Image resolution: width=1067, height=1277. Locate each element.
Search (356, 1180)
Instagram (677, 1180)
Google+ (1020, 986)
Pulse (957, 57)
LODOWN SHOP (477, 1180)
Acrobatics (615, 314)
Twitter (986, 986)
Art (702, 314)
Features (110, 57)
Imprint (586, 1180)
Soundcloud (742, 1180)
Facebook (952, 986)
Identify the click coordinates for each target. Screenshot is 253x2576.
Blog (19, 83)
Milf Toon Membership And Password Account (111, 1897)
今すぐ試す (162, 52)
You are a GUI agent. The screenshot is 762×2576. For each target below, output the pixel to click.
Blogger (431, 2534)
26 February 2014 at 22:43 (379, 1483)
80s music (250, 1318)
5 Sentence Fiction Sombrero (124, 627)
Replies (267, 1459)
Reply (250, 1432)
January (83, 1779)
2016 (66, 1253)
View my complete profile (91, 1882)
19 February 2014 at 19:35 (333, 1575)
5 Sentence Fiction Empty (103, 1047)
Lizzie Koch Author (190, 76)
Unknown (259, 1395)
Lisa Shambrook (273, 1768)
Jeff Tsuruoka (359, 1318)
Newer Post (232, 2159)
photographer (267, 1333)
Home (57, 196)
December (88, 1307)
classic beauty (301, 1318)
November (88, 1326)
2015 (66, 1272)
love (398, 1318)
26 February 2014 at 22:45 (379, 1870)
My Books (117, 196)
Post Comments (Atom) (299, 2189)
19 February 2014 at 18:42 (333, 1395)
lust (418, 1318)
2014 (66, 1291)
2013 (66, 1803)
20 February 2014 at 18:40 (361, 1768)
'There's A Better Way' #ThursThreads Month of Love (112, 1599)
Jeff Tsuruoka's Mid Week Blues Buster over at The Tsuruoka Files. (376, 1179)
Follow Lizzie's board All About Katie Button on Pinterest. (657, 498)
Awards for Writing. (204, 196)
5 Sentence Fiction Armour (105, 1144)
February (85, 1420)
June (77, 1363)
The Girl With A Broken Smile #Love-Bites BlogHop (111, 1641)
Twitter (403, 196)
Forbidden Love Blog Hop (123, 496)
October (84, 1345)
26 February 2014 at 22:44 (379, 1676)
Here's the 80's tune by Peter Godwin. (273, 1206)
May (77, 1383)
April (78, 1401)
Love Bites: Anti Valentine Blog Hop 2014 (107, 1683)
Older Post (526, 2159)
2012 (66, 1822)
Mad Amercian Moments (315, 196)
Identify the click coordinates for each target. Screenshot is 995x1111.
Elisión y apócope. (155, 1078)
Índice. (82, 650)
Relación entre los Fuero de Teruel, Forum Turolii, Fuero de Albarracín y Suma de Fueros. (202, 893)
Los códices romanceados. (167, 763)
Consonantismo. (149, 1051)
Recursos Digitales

◆ Goal: Rewrite the records starting at the line containing "Reply (250, 1432)" and ending at the line containing "April (78, 1401)", with every "Post" replaced by "Entry" and nothing else altered.

◆ Final result:
Reply (250, 1432)
January (83, 1779)
2016 (66, 1253)
View my complete profile (91, 1882)
19 February 2014 at 19:35 (333, 1575)
5 Sentence Fiction Empty (103, 1047)
Lizzie Koch Author (190, 76)
Unknown (259, 1395)
Lisa Shambrook (273, 1768)
Jeff Tsuruoka (359, 1318)
Newer Entry (232, 2159)
photographer (267, 1333)
Home (57, 196)
December (88, 1307)
classic beauty (301, 1318)
November (88, 1326)
2015 (66, 1272)
love (398, 1318)
26 February 2014 at 22:45 (379, 1870)
My Books (117, 196)
Entry Comments (Atom) (299, 2189)
19 February 2014 at 18:42 (333, 1395)
lust (418, 1318)
2014 (66, 1291)
2013 (66, 1803)
20 February 2014 at 18:40 (361, 1768)
'There's A Better Way' #ThursThreads Month of Love (112, 1599)
Jeff Tsuruoka's Mid Week Blues Buster over at The Tsuruoka Files. (376, 1179)
Follow Lizzie's board All About Katie Button on Pinterest. (657, 498)
Awards for Writing. (204, 196)
5 Sentence Fiction Armour (105, 1144)
February (85, 1420)
June (77, 1363)
The Girl With A Broken Smile #Love-Bites BlogHop (111, 1641)
Twitter (403, 196)
Forbidden Love Blog Hop (123, 496)
October (84, 1345)
26 February 2014 at 22:44 (379, 1676)
Here's the 80's tune by Peter Godwin. (273, 1206)
May (77, 1383)
April (78, 1401)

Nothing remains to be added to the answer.